[SUPPLIED RECORDS — start]

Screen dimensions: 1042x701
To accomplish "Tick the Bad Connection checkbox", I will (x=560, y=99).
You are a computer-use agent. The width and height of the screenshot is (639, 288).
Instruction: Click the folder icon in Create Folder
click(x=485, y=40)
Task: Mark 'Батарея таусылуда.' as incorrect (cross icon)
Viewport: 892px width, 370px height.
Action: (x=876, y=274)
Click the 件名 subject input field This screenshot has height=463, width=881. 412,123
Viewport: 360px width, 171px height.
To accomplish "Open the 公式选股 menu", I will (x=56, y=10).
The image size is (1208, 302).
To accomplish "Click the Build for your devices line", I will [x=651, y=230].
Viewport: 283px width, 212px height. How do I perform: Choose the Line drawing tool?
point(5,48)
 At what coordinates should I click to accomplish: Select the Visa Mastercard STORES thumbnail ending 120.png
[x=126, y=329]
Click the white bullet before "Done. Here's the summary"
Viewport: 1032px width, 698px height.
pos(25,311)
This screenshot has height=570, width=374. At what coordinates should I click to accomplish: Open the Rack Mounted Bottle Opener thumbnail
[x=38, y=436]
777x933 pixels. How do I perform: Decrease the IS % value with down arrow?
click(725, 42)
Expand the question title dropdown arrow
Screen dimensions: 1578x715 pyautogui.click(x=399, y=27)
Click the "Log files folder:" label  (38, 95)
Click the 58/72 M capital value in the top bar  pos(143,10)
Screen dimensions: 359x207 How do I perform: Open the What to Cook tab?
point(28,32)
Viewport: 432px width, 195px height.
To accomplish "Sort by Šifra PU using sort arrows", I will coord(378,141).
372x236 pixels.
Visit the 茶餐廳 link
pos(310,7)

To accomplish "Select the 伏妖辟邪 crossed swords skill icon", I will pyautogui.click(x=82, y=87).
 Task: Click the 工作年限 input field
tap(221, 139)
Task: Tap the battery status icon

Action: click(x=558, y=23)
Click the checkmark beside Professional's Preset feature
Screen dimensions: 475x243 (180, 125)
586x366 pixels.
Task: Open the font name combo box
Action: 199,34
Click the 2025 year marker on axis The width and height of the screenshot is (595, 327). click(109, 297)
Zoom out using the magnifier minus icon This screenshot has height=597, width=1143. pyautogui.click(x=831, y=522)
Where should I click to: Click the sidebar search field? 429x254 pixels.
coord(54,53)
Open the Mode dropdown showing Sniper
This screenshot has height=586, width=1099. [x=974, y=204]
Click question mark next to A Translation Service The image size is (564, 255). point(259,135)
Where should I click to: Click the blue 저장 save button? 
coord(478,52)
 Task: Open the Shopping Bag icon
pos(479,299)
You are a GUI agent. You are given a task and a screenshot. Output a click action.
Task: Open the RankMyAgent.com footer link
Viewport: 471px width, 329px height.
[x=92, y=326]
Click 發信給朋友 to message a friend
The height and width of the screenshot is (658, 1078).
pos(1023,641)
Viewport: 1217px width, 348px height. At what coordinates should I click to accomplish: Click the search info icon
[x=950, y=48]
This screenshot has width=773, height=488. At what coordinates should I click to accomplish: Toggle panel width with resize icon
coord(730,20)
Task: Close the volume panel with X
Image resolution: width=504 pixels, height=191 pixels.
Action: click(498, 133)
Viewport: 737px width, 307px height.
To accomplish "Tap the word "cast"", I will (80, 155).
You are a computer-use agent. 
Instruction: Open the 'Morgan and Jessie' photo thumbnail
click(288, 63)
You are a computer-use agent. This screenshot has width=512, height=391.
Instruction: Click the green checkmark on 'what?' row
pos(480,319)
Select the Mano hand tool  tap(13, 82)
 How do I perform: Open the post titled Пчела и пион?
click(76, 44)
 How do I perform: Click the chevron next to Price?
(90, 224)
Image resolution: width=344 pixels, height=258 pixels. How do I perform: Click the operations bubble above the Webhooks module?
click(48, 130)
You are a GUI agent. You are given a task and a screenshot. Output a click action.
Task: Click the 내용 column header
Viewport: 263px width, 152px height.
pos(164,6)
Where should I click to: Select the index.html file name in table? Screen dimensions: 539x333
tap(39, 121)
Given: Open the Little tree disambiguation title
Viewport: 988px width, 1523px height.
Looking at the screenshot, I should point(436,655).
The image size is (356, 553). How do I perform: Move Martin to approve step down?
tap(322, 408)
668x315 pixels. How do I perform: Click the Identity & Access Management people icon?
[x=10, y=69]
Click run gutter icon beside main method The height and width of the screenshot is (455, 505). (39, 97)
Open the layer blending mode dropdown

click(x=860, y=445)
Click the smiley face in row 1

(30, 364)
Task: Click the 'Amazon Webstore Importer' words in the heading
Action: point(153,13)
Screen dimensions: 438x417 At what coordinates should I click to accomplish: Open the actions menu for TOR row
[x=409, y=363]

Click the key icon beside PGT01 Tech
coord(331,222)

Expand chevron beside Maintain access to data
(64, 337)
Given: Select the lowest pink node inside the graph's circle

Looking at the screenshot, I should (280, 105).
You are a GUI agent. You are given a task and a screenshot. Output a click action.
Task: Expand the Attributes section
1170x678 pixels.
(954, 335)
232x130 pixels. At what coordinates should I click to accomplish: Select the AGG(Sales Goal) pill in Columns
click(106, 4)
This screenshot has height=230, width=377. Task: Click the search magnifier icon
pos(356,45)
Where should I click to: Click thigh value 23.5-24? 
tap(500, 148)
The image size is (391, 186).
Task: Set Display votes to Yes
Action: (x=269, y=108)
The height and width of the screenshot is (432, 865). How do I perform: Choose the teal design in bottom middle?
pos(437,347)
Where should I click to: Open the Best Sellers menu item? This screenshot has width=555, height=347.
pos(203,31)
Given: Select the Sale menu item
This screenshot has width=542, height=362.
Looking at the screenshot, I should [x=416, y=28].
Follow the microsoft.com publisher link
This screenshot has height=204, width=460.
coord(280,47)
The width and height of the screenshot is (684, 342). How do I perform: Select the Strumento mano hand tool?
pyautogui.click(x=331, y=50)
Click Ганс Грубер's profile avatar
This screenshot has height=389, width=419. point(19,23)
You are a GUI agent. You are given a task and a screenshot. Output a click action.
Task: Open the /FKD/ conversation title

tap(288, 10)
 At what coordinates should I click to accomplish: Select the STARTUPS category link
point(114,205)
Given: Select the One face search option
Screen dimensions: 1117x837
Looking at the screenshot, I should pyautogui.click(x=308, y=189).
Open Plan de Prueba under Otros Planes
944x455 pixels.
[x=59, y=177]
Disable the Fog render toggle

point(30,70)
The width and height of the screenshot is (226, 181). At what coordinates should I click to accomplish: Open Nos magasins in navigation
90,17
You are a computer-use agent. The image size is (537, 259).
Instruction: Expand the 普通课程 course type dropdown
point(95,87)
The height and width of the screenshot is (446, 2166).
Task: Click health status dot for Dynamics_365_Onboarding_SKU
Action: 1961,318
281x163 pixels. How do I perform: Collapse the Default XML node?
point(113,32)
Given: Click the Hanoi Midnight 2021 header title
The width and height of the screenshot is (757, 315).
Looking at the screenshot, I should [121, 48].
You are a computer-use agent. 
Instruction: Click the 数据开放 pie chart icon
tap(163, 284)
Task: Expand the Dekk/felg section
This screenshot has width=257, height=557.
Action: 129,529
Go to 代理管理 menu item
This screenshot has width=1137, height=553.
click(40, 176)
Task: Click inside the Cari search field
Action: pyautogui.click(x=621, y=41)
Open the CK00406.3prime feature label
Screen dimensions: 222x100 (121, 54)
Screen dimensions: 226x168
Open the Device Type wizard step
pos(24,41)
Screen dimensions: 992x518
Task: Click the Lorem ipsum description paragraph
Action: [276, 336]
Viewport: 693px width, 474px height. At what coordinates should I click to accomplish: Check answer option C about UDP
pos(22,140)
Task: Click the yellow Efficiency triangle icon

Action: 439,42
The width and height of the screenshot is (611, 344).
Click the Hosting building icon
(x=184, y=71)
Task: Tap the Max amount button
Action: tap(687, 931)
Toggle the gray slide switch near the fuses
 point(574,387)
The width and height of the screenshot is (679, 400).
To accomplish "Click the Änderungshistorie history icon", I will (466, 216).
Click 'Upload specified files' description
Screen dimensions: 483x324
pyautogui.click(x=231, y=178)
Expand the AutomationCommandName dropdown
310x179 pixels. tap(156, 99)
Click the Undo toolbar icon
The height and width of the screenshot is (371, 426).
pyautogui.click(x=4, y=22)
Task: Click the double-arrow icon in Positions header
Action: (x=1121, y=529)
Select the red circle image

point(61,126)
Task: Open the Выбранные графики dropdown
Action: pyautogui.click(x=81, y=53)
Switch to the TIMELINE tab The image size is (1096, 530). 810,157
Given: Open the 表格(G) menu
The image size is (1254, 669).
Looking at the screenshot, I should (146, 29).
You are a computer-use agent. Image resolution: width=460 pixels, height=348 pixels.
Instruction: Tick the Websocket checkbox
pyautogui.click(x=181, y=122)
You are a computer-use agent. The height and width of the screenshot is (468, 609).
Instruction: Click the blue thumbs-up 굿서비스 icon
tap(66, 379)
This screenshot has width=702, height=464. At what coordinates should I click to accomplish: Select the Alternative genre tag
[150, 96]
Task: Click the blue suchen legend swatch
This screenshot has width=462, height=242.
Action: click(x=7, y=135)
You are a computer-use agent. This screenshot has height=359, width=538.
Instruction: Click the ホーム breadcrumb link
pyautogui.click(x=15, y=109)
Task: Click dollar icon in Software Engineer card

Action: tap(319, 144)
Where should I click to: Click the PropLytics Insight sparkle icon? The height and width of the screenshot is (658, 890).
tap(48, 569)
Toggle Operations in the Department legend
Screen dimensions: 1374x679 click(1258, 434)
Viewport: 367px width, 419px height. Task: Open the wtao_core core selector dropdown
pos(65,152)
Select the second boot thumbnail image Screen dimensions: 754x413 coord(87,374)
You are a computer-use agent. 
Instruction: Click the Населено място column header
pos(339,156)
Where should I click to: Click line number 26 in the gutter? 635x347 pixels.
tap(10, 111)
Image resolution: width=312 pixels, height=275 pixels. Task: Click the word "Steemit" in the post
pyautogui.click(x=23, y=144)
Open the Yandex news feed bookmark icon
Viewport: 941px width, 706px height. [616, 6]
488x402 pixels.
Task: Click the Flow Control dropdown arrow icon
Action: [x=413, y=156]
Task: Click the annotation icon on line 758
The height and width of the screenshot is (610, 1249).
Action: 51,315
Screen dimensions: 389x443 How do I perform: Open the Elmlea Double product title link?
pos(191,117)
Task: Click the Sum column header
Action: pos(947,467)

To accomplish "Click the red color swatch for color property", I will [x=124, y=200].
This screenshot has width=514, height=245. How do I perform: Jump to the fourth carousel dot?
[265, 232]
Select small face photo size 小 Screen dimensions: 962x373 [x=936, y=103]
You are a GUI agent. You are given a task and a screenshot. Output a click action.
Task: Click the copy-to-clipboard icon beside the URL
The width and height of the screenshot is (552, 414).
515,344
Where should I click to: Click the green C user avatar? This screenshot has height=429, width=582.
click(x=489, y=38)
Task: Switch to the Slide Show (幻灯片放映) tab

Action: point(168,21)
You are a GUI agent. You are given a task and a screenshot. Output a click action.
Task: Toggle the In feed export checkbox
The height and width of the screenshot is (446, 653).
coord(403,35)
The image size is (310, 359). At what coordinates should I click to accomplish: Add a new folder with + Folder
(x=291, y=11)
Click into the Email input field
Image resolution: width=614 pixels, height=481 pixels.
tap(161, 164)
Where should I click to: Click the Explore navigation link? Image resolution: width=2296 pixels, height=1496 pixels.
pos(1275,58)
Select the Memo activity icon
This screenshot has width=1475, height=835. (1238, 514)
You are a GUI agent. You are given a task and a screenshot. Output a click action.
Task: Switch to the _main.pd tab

[SUPPLIED RECORDS — finish]

= ACTIVITY =
Within the listing above, extract exactly the lines from the line with "You are a computer-use agent. The height" to the line with "Task: Click the blue suchen legend swatch", the two named lines included, and no others.

= EXERCISE OUTPUT =
You are a computer-use agent. The height and width of the screenshot is (468, 609).
Instruction: Click the blue thumbs-up 굿서비스 icon
tap(66, 379)
This screenshot has width=702, height=464. At what coordinates should I click to accomplish: Select the Alternative genre tag
[150, 96]
Task: Click the blue suchen legend swatch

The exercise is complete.